In the interest rate risk passage, what was the notional amount of the Company's interest rate swap agreements as of December 31, 2024?

>> Begin Selection

Our exposure to market risk for changes in interest rates relates primarily to the amount of interest expense we expect to pay with respect to our Credit Agreement, which is tied to variable market rates including SOFR and prime interest rates.

The Company has entered into long-term interest rate swap agreements to mitigate its variable rate debt exposures that have a notional amount of $1,750.0 million as of December 31, 2024 and $1,175.0 million as of December 31, 2023. Under the terms of the agreements, the weighted average fixed interest rate base for the $875.0 million of interest rate swaps maturing on February 28, 2025 is approximately 2.91%, and for the $875.0 million of interest rate swaps effective February 28, 2025 through February 29, 2028, is approximately 3.69%. Based on the weighted average rates, when using the one month SOFR rate as of December 31, 2024 and potential changes to credit spreads due to changes in our covenant leverage ratio, the cost of borrowings under the credit facility with the interest rate swaps would range from 4.32% to 4.82% during the life of the swap agreements.

>> End Selection
>> Begin Provided data

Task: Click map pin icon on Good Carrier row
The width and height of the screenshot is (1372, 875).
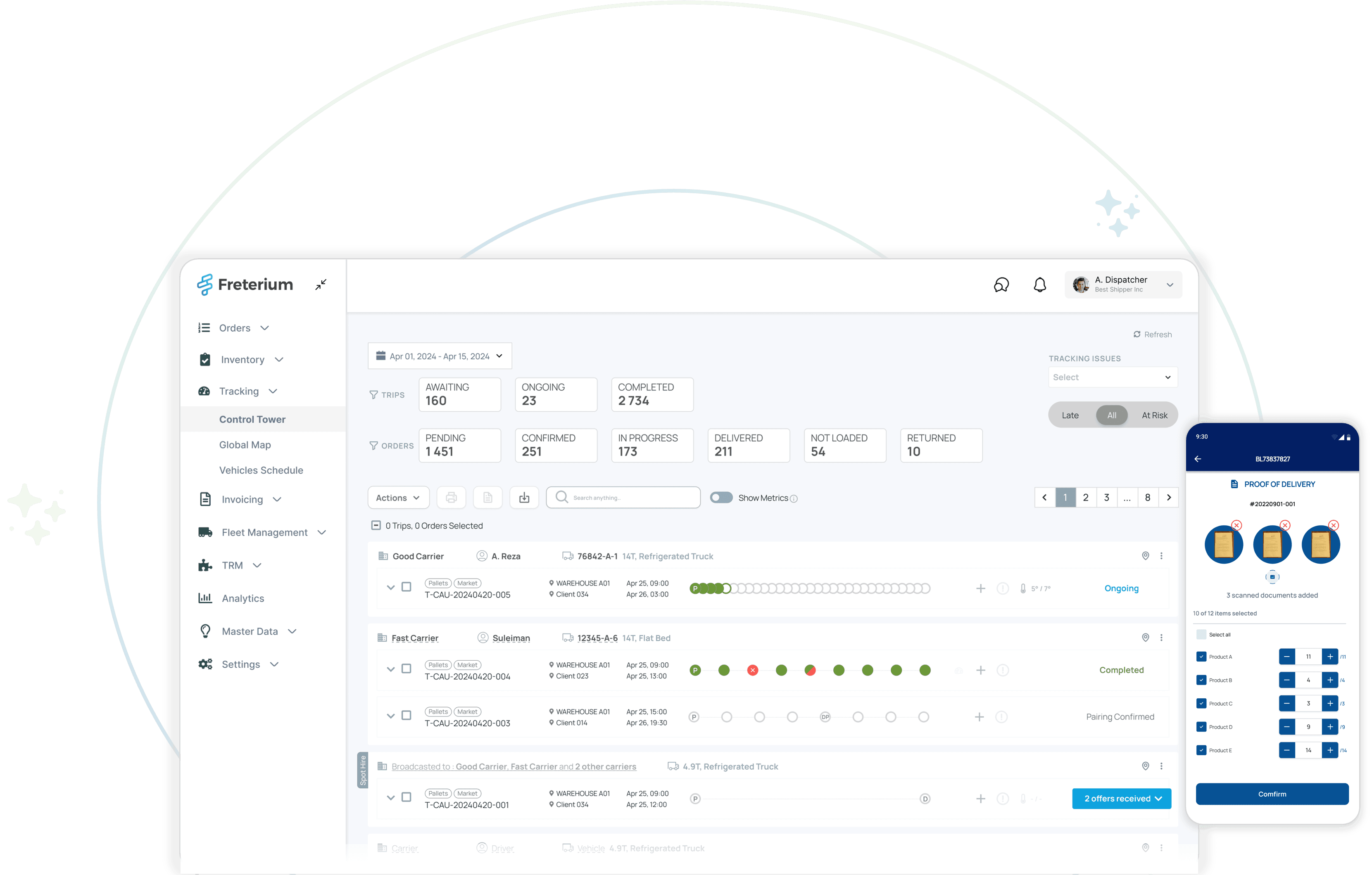Action: [x=1145, y=555]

>> End Provided data

## Written solution
$1,750.0 million